* _Exercise description_
Please retype the entries that follow exactly as they are, leaving the images behind.

Data entries

::::

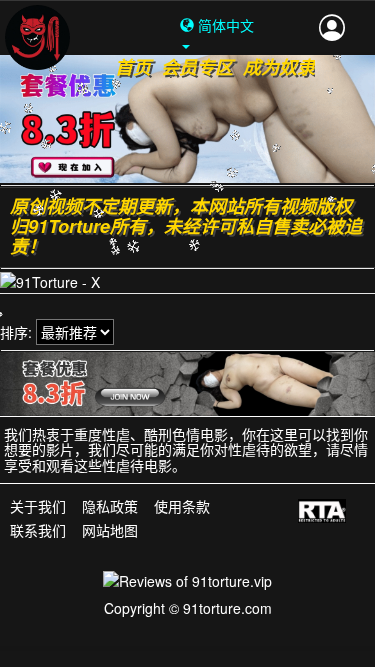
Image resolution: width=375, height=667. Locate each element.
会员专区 (197, 67)
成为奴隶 (279, 67)
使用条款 (182, 507)
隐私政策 (110, 507)
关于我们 (38, 507)
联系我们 (38, 530)
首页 (133, 67)
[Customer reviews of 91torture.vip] (187, 579)
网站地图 (110, 530)
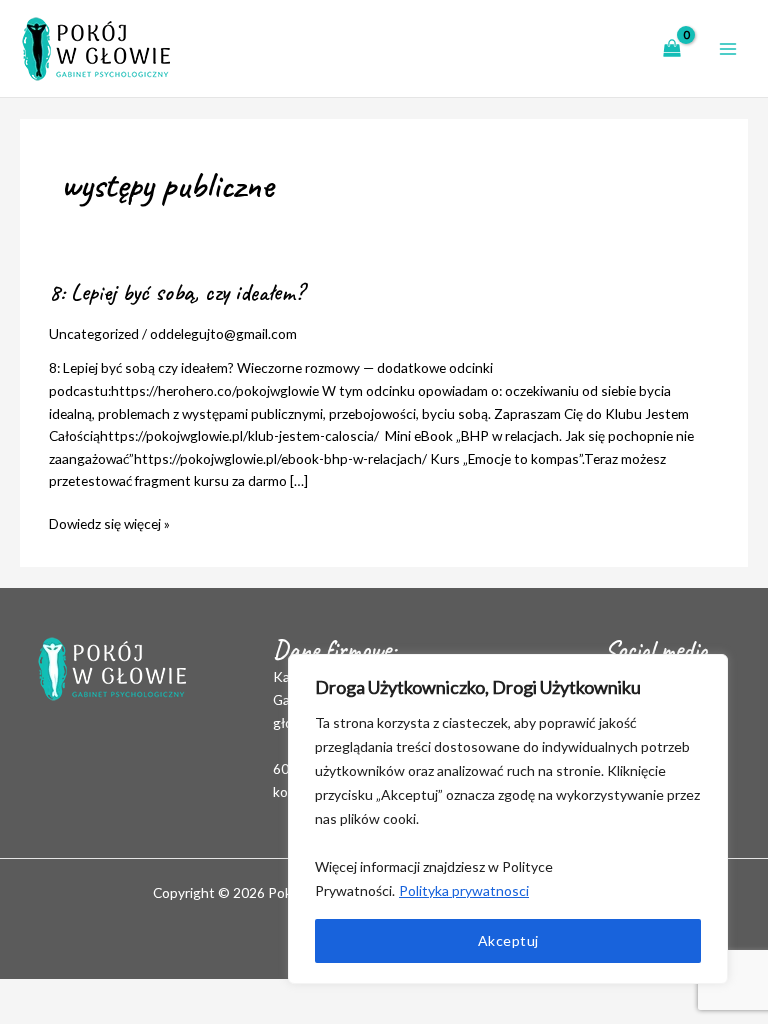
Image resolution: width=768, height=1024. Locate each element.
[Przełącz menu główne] (728, 48)
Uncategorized (94, 333)
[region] (508, 819)
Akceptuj (508, 940)
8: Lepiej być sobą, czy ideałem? (176, 292)
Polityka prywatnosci (464, 890)
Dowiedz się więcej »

::::

* _Response to the exercise_
Image resolution: width=375, height=667. Locate each element.
会员专区 (197, 67)
成为奴隶 (279, 67)
使用条款 (182, 507)
隐私政策 (110, 507)
关于我们 (38, 507)
联系我们 (38, 530)
首页 (133, 67)
[Customer reviews of 91torture.vip] (187, 579)
网站地图 (110, 530)
Image resolution: width=768, height=1024. Locate each element.
[Przełącz menu główne] (728, 48)
Uncategorized (94, 333)
[region] (508, 819)
Akceptuj (508, 940)
8: Lepiej być sobą, czy ideałem? (176, 292)
Polityka prywatnosci (464, 890)
Dowiedz się więcej »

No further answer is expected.